Printer is stopping mid-print

I have a Da Vinci printer that I HEAVILY modified, I replaced everything except the steppers, extruder, and heated bed. It would freeze on me randomly into a print very consistently which is why I modified it to try and fix this problem so I put a Smoothieboard in it. It is STILL freezing mid-print and I am at my wits end, I cannot get a single long print 3+ hour long prints to finish without it simply stopping communication with Pronterface 100% randomly. I use Simplify 3D to output my gcode into Pronterface. My PSU is adequate regulated 20 amps on its own dedicated power outlet, steppers stay around 55C in the enclosure, all the wiring is solid that I have in it, ferrite rings all over the place including on the USB cord. This happens regardless of printing from the SD or Pronterface. It appears to simply stop, steppers are still enabled, its still in “job mode” but nothing else will happen I am un-able to control the printer until I restart everything.

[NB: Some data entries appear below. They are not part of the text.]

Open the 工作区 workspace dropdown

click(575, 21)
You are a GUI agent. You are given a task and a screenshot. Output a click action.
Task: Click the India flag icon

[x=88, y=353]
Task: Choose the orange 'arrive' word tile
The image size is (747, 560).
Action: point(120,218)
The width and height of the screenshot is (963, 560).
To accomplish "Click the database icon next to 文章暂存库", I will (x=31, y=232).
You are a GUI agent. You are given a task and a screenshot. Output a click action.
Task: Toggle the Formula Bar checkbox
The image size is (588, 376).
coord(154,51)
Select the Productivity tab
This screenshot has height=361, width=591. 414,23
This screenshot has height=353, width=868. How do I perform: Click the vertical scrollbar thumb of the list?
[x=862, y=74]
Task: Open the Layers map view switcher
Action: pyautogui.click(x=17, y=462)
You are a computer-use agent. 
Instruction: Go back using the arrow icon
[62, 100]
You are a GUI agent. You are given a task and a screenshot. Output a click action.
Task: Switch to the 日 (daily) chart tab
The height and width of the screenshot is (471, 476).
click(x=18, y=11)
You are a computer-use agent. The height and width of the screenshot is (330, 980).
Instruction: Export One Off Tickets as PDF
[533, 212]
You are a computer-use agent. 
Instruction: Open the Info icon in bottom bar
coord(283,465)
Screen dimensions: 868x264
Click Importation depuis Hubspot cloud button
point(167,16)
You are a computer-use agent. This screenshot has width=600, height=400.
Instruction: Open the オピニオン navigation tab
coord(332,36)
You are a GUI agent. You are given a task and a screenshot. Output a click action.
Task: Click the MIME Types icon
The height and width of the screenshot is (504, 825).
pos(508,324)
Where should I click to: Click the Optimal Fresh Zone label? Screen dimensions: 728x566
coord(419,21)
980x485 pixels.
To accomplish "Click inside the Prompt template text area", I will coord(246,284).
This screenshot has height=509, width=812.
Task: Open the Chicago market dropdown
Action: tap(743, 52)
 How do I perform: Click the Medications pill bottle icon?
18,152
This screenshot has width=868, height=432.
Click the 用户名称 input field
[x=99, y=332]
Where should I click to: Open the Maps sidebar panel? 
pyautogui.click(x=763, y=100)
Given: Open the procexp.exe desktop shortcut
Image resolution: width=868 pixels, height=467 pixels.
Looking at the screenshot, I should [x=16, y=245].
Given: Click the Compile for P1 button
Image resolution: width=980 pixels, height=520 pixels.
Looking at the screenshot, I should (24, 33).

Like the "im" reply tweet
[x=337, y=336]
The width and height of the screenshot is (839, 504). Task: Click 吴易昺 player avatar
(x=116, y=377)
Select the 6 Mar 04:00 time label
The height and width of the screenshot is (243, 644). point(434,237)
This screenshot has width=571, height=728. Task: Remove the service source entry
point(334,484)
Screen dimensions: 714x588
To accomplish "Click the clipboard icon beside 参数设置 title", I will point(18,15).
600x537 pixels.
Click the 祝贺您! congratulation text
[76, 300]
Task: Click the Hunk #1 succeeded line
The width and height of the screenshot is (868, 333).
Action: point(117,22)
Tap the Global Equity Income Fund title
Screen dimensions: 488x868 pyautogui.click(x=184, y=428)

It can happen anywhere from 5 minutes into a print to 3 hours into a print it is consistent but there is no common ground between any freeze. I have no idea why it keeps doing this, the entire reason I purchesed a Smoothieboard was because I figured replacing the entire controller board would solve the problem and it did not… I can find countless others who have the same issues with other boards online also so it seems like a very common problem in 3d printing that has no clear answer or solution, I’ve spent many many hours trying to fix this… I have experience dealing with machines like this also I have built my own CNC machine that has never had a single problem like freezeing mid-cut. I have no clue what else to try I have invested a huge amount of money and still not getting any results at all with this thing… Very frustrating… any ideas………?

Ryan

Also sometimes when it freezes it will still be regulating the temperatures, like it stopped executing gcode. Other times the entire printer will lock up and the temperatures go wild and have no kind of shut off.

Imported from wikidot

Hey there !

What you describe is, in my experience, most commonly caused by a ground loop problem.

Your computer, and your 3D printer, should be connected as close as possible in your electrical network ( ideally in the same power strip ) and all the cables ( power cables, usb cable ) should be as short as possible.

If your problem is a ground loop problem, printing from SD card will not help as long as your USB cable still connects the printer to the computer.

Also make sure you unmount the Smoothieboard’s mass storage device before printing.

Cheers.

I did not do any actual grounding on the printer itself also. The install process on this website lacked the information to properly ground the printers electronics through the PSU could this be effecting it? I’m not sure how to actually do that properly.

Ground loop does not really have to do with grounding the printer frame.

It just means your printer and your computer should be connected very close together in the network ( ideally on the same power strip ).

You can find instructions on the web about grounding things, but it’s no simple matter.